When I heard former labor secretary Robert Reich speak in Iowa City, one topic was the widening inequality in society and concentration of wealth among the richest one percent of the population. He pointed out that the minimum wage was not the correct measure of how wage earners were doing. What matters more is that the median wage keeps up with the overall economy, something it has not done. He recently wrote, “the problem is we haven’t been living nearly as well as our growing economy should have allowed us to live,” and that if wages tracked the economy, the median wage would be over $90,000 per year today ($43.27 per hour for a 40 hour work week). Progressives may feel good about advocating for an increase in the minimum wage, however, an increase would not address the fundamental problem wage earners face on a daily basis. A substantial portion of their economic survival depends on social networking rather than their rate of pay from a single job.

The eye opener for me while working at the warehouse was that in a workplace where no one had ever heard of me, my work was accepted by management and by my colleagues without question. People find value in working a job at any rate of pay because the real value is in the social networking it enables. One doesn’t hear that in the social or corporate media, but maybe we should.

Categories
Work Life

On Manual Labor

LAKE MACBRIDE— A priest used to joke with me about doing manual labor. It was a pun comparing working with your hands to the common Spanish name Manuel. The context was work we were doing with undocumented immigrants, many of whom were from Mexico and countries further south. When one explains the pun, it loses something, and all that is left is hard work that someone has to do— and the living people make while doing it.

The kind of labor new immigrants perform, farm work, landscaping, roofing, housekeeping, restaurant work and others, is a basic component of society’s economic model, including in Eastern Iowa. From reading Peter Kwong’s book The New Chinatown, the propensity for immigrants, documented and non-documented, is to take any kind of paying work to pay for their passage, which sometimes included coyotes or snakeheads, and secure the possibility of American-style freedom. Some of my more cynical friends might say that America offers the freedom to work for less.

During my career as a manager, I performed little physical labor. Sure, we hauled groceries collected for the local food bank to the trucks, and after the 2008 flood hit Cedar Rapids, we helped employees muck out their homes, but the main work we did was office work. That I would now include manual labor in the mix of a sustainable life on the Iowa prairie is indicative of three things.

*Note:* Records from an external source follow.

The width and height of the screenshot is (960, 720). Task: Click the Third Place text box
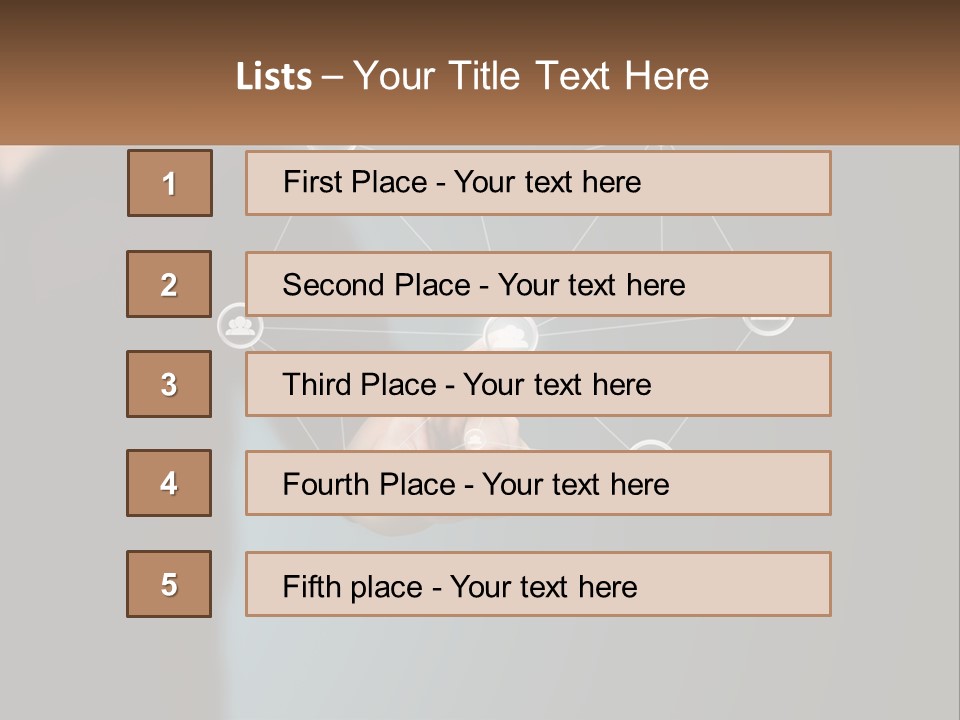[538, 384]
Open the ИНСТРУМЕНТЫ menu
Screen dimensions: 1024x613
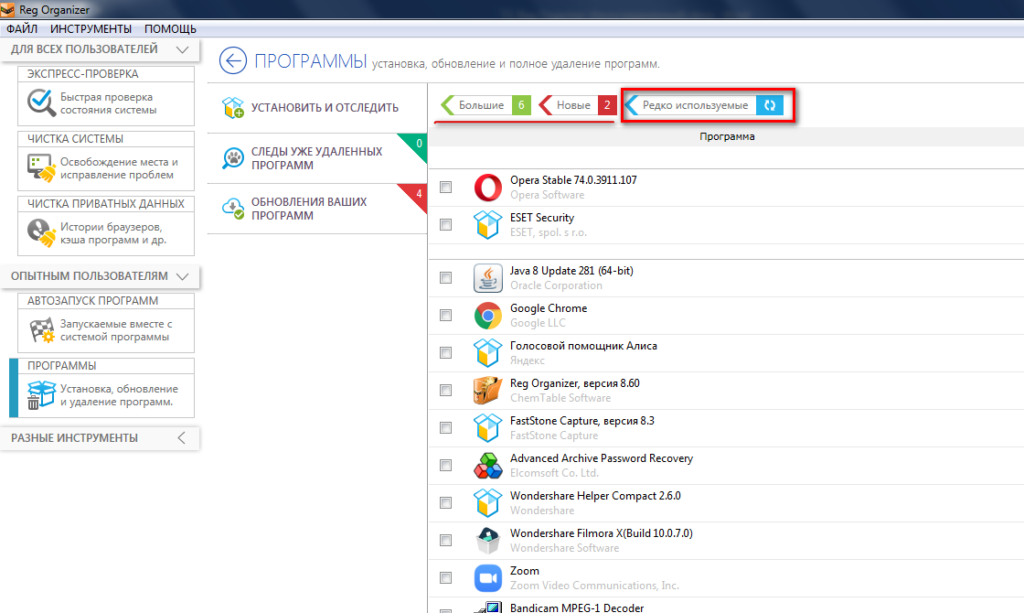[90, 29]
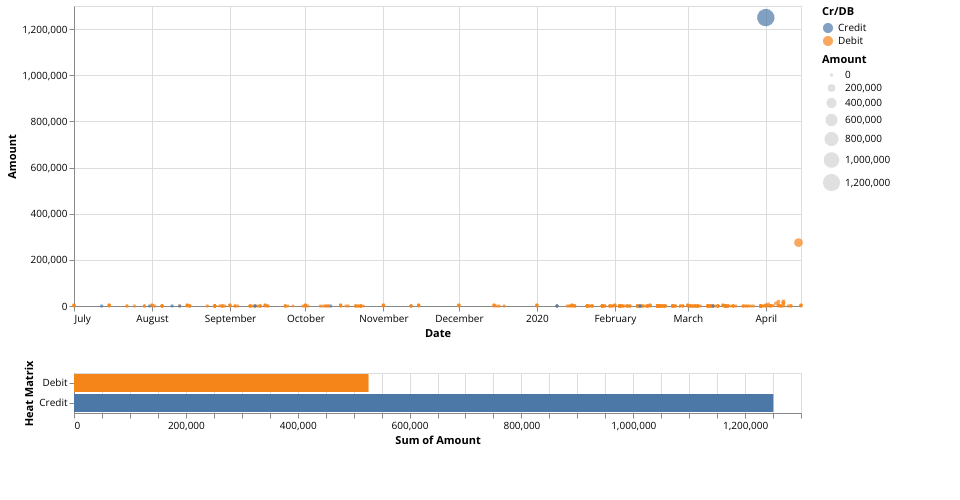Select the November label on Date axis
This screenshot has height=500, width=960.
click(x=384, y=319)
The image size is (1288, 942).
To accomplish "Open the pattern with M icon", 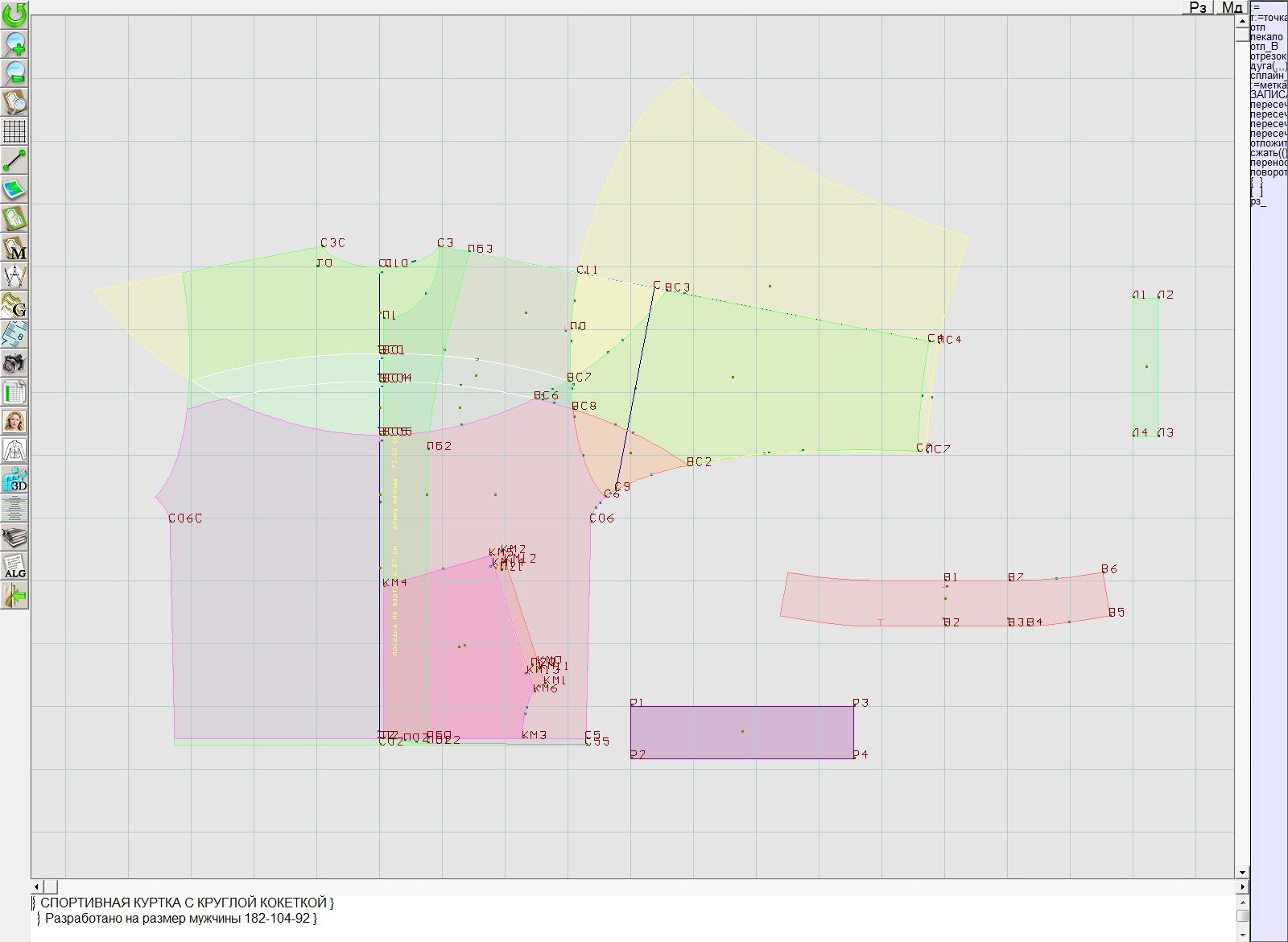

Manual labor jobs are available. In my case, from the conception of the job opportunity until hiring was less than a week. Once I began work, conversations with others revealed many job opportunities in a variety of settings. On some days it seems like every one of us is on the move from this job to a better job, and the manual work we perform is a compromise to bring in some cash now.

A certain level of fitness is required. Endurance, use of the extremities and normal musculoskeletal development are all important. My life has been blessed with good health, and relevant to manual labor, has been free of back injury. I can do the work.

When jobs pay below a living wage, the presumption, often unrealized by the worker, is that a broader social support network is needed to take care of the rest of life not covered by wages. Those that have such a social support network are more likely to get what they want out of working with their hands.

The sustainability model I described previously wouldn’t make sense unless there were some activities dotting the matrix. Manual work serves the need to prime the pump, enabling the model and allowing for entry into a progressive path to prosperity.

One comment. The literature on immigration and how people get started on a path toward the American dream is well documented by others with much better credentials than mine. What is different, and why I write about it here, is the transformational effect of having the experience, rather than living it vicariously, filtered by other writers and the media. This may be the only way to fully understand what manual labor means to economic progress. It may be the only way to sustain economic progress.